在一步法测定中,当标本中受检抗原的含量很高时,过量抗原分别和固相抗体及酶标抗体结合,而不再形成 "夹心复合物"。类同于沉淀反应中抗原过剩的后带现象,此时反应后显色的吸光值(位于抗原过剩带上)与标准曲线(位于抗体过剩带上)某一抗原浓度的吸光值相同,如按常法测读,所得结果将低于实际的含量,这种现象被称为钩状效应(hook effect),因为标准曲线到达高峰后呈钩状弯落。钩状效应严重时,反应甚至可不显色而出现假阴性结果。因此在使用一步法试剂测定标本中含量可异常增高的物质(例如血清中HBsAg 、AFP 和尿液hCG 等)时,应注意可测范围的zui高值。用高亲和力的单克隆抗体制备此类试剂可削弱钩状效应。
假使在被测分子的不同位点上含有多个相同的决定簇,例如 HBsAg 的a 决定簇,也可用针对此决定的同一单抗分别包被固相和制备酶结合物。但在HBsAg 的检测中应注意亚型问题,HBs Ag 有adr、adw、ayr 、ayw4 个亚型,虽然每种亚型均有相同的a 决定簇的反应性,这也是用单抗作夹心法应注意的问题。

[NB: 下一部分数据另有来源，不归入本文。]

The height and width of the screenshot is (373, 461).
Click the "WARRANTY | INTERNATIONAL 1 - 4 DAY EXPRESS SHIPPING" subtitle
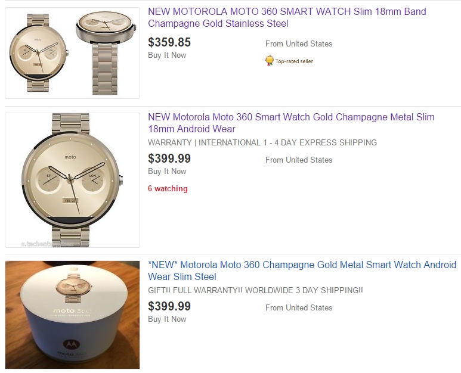click(262, 143)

双抗体夹心法测抗原的另一注意点是类风湿因子( RF)的干扰。RF 是一种自身抗体,多为IgM 型,能和多种动物IgG 的Fc 段结合。用作双抗体夹心法检测的血清标本中如含有R F,它可充当抗原成份,同时与固相抗体和酶标抗体结合,表现出假阳性反应。采用F(ab’)或Fab 片段作酶结合物的试剂,由于去除了Fc 段,从而消除RF 的干扰。双抗体夹心法ELISA 试剂是否受RF 的影响,已被列为这类试剂的一项考核指标。
双抗体夹心法适用于测定二价或二价以上的大分子抗原,但不适用于测定半抗原及小分子单价抗原,因其不能形成两位点夹心。
2.2.2 双抗原夹心法测抗体
反应模式与双抗体夹心法类似。用特异性抗原进行包被和制备酶结合物,以检测相应的抗体。与间接法测抗体的不同之处为以酶标抗原代替酶标抗抗体。此法中受检标本不需稀释,可直接用于测定,因此其敏感度相对高于间接法。乙肝标志物中抗 HBs 的检测常采用本法。本法关键在于酶标抗原的制备,应根据抗原结构的不同,寻找合适的标记方法。